First, the building on a floodplain, is really stunning. Only one tree was removed during construction and it's very unassuming from the outside, almost hiding among the smallish trees that surround it. You enter by a walkway above the ground and it's designed so water from the roof is reused. Inside it's all light and natural wood and is a perfect place to showcase the art.
There's an amazing collection of West Coast ceremonial masks beautifully displayed. Most of them have actually been used in dances and they've been gifted to Audain by Native peoples who know that he will honour and protect them. Some of the masks had articulated jaws, eyes, and ears that could be moved by the dancer. They were incredibly expressive of human faces or animals. A real treat.
I loved looking at the masks but I was more entranced by the two dozen Emily Carr paintings that I had never seen before. Living in B.C., I've seen a lot of her work, from her early water colours to the later deep woods oil paintings.... like these ones.
The pole painting is a faithful recreation of a village she visited and the forest scene is a more emotional rendering of the deep rainforest.
But what I really loved were some paintings done in oil on paper, often with thinned down paints that had an impressionistic sketch quality to them.
One of Beacon Hill Park is so evocative of what I love about our shore at Dallas Road. It still looks like that on a windy day.
Plus I loved this one of a tree in a clearing....

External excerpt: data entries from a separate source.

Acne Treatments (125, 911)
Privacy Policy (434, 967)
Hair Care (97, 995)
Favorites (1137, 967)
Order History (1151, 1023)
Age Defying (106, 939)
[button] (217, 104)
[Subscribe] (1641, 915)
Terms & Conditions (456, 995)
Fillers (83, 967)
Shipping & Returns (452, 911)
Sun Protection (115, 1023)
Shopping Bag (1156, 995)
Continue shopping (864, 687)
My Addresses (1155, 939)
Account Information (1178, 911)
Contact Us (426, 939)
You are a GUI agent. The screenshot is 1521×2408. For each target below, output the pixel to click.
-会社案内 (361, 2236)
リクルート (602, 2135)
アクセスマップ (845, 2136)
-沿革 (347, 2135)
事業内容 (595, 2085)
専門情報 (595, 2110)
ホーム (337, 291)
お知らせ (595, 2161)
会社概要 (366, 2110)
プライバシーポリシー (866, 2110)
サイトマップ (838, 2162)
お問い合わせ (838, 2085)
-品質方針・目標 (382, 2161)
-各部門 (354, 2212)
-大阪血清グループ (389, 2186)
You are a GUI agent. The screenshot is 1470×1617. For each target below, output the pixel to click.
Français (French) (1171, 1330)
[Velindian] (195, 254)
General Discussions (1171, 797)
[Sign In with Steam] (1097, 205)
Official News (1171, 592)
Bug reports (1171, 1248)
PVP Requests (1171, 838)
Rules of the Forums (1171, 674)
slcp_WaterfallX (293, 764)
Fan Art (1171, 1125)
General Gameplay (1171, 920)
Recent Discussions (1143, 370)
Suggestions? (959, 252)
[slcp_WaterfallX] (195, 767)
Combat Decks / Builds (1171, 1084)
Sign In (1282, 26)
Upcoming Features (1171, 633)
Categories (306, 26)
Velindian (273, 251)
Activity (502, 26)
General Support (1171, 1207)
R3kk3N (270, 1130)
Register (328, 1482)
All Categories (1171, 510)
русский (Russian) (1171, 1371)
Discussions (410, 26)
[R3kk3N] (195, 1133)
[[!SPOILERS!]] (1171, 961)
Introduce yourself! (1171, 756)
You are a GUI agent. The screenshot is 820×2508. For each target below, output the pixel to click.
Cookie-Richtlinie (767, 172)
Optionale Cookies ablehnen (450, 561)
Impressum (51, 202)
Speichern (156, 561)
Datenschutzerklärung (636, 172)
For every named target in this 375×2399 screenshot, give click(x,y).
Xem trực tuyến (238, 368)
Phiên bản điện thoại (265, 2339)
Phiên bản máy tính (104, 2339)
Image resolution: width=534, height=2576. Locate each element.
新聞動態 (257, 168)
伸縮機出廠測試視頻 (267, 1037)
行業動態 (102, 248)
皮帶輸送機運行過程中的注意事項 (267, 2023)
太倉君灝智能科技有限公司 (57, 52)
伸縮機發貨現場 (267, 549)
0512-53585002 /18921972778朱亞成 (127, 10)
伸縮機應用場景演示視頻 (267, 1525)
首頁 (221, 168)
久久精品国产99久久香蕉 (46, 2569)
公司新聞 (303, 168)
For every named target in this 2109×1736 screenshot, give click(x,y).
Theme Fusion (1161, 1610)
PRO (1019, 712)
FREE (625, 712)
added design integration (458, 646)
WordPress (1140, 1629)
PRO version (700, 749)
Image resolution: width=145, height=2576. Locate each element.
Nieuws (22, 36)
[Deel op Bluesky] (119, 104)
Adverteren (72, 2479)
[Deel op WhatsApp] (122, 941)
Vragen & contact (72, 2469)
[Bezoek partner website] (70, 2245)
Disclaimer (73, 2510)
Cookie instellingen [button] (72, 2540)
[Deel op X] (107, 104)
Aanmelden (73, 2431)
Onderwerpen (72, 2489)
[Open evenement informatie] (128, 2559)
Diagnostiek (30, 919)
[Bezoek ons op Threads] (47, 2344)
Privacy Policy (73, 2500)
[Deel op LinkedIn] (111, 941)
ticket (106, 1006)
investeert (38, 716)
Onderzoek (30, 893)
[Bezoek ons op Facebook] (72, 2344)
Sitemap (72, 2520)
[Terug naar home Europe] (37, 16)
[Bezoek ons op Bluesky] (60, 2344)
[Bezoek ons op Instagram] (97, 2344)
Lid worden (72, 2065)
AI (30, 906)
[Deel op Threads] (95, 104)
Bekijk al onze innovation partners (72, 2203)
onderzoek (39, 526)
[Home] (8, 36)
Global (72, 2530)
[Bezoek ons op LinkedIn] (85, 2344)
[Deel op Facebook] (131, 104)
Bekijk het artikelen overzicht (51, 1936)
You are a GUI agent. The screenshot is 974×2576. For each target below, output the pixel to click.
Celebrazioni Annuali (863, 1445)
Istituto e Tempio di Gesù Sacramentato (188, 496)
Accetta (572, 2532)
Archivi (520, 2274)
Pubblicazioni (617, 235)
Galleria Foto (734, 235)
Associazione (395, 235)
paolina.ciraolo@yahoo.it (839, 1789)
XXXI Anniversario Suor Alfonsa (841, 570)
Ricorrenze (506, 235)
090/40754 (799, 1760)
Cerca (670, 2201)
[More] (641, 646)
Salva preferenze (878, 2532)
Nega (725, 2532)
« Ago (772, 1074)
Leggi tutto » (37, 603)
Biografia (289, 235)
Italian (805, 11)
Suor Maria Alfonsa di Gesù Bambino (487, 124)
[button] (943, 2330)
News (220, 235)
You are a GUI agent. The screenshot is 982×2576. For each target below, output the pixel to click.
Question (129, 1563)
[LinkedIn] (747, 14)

And this detailed painting of war canoes in Alert Bay, a community that I have visited on the northern part of Vancouver Island. (It doesn't look at all like this now.)
There was also a collection of paintings of E.J. Hughes, a more contemporary painter who recorded coastal B.C. for many years. His paintings are like snapshots from my childhood when I visited so many gulf island wharves like this one.
Visiting the Audain museum was a wonderful time lapse. And if you ever get a chance to visit, I highly recommend it. Whistler gets a lot of international visitors so I think it's a great place to have a museum showcasing British Columbia art.